В этот момент Арткин был в фургоне вместе со Строллом и Антибэ. «Может, он выкладывает свой план им, игнорируя меня?» - спросил себя Миро, и тут же он постыдился своей ревности. Он ревновал и прежде, просто, потому что он всегда был самым младшим и неопытным. Сегодня убийство водителя, как предполагалось, должно было доказать всем его мужественность, после чего он будет полностью принят в братство солдат свободы. Теперь он с негодованием смотрел на девушку. Он также обижался на мертвого ребенка, лежащего на заднем сидении в ожидании решения Арткина о том, что с ним делать дальше.
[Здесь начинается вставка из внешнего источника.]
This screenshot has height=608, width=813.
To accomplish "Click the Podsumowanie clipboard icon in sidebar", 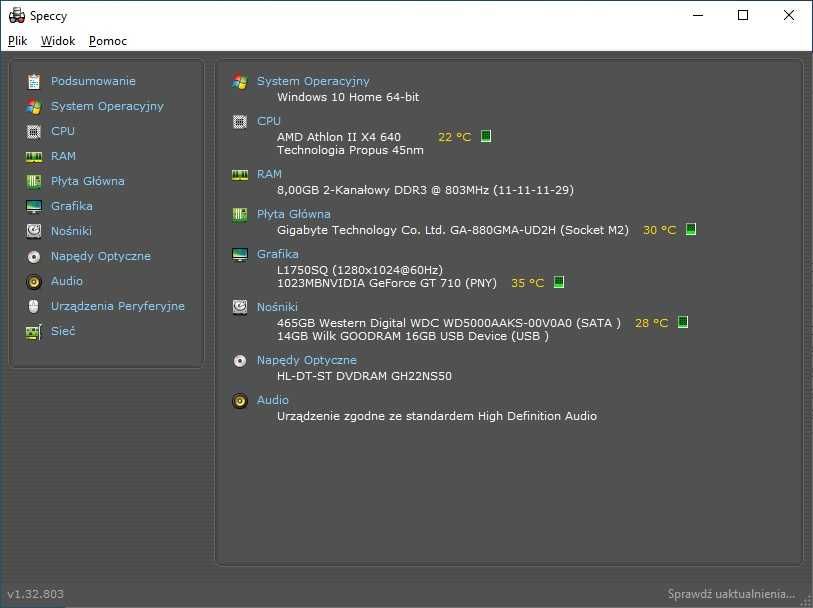I will point(34,81).
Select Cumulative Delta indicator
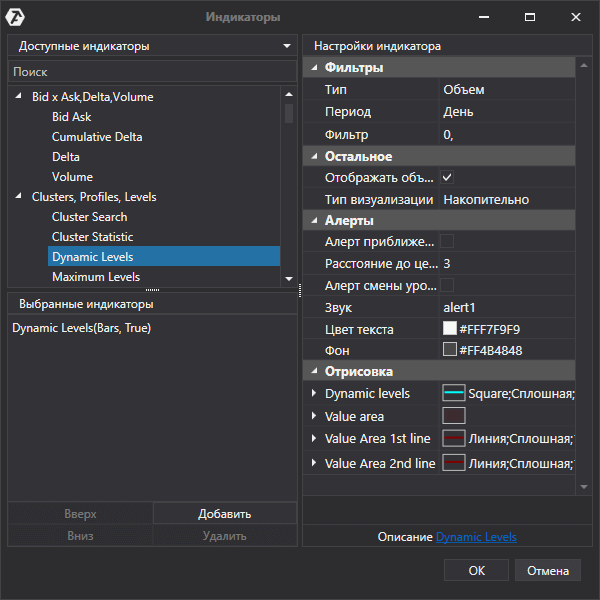 point(96,137)
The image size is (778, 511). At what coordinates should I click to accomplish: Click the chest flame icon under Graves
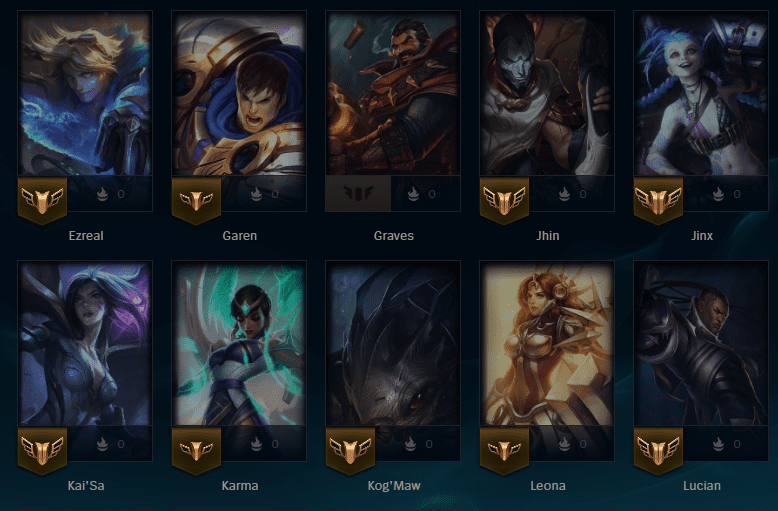[x=413, y=194]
Миро на дух не переносил ожидание. У него появлялось много времени, чтобы о чём-нибудь подумать, обдумать, взвесить, спросить себя о том, что ему нужно оставить Арткину. Теперь перед ним стоял вопрос о девушке. Он думал о ней, сощурив глаза и видя её в передней части автобуса. Он пробовал заговорить с ней, следуя распоряжениям Арткина, но она была не слишком разговорчивой. Миро было интересно, о чём она думала. Подозревала ли она, что умрет прежде, чем этот инцидент будет завершен?
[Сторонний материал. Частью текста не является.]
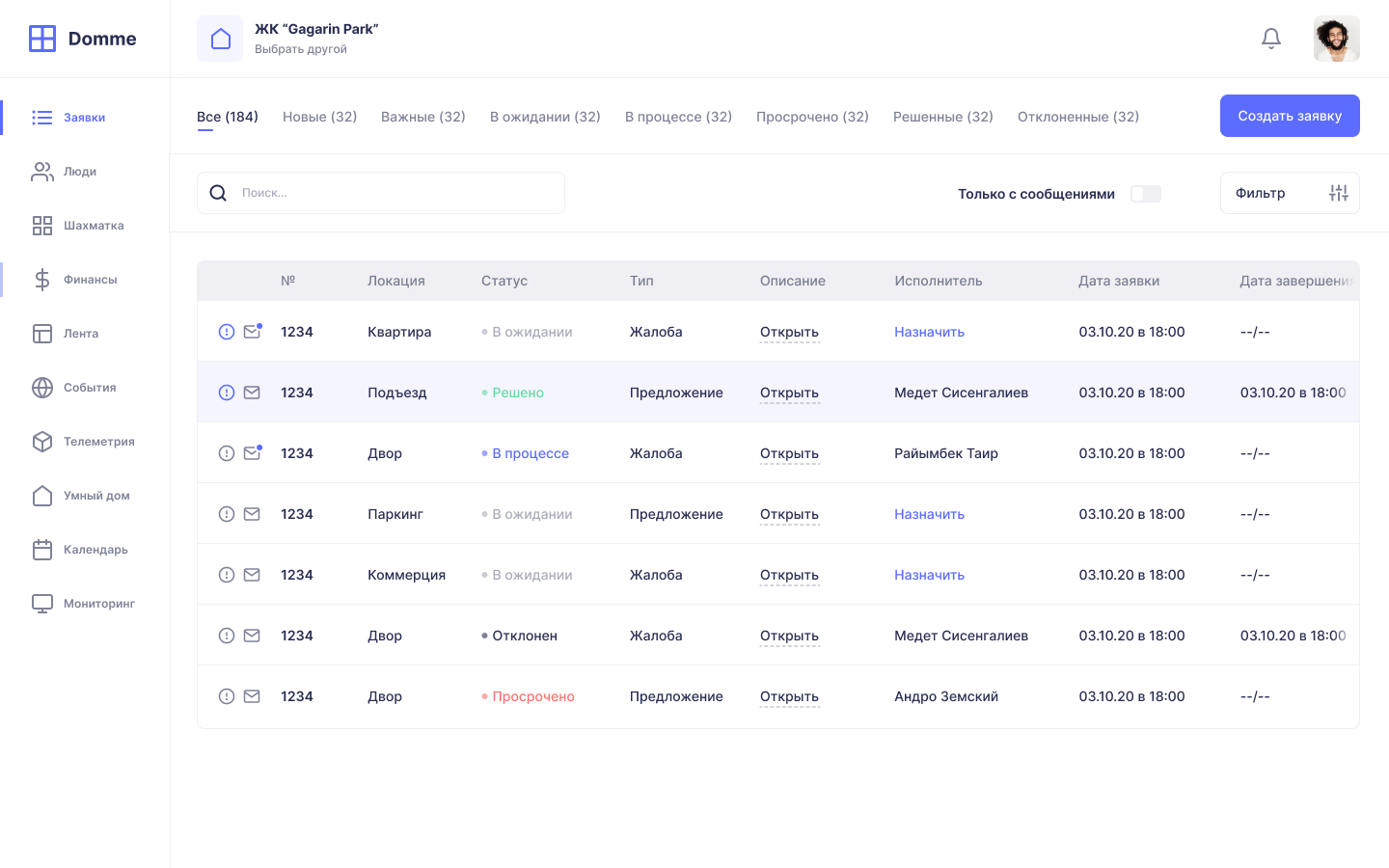Switch to Просрочено (32) tab

[811, 117]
Она понимала, что Арткин лжёт, даже притом, что он лжёт умело?
Внезапная мысль поразила Миро: «Мне он лжёт тоже? Я также под влиянием этого его мастерства?»
Он закачал головой, словно так он мог бы избавиться от столь ужасной мысли.
Он заглянул в один из разрезов на окнах. Снаружи всё было тихо. Автобус был достаточно высоко, чтобы увидеть парапет по краям моста. Парапет мог защитить их, когда нужно будет переходить из автобуса в фургон. Здание через пропасть было всё также пустынно и бездыханно. Он искал глазами, где в деревьях от пуль снайпера могут полететь щепки, но он видел лишь заросли густой летней растительности. Наверху закричала птица; он не распознал этот звук. На его родине в долине реки, старики говорили, что горлинки и чайки кружатся в воздухе над апельсиновыми деревьями. В Америке он не видал ни горлинок, ни апельсиновых деревьев, хотя Арткин говорил, что они растут в южных районах, таких как Флорида, где Миро ещё не бывал.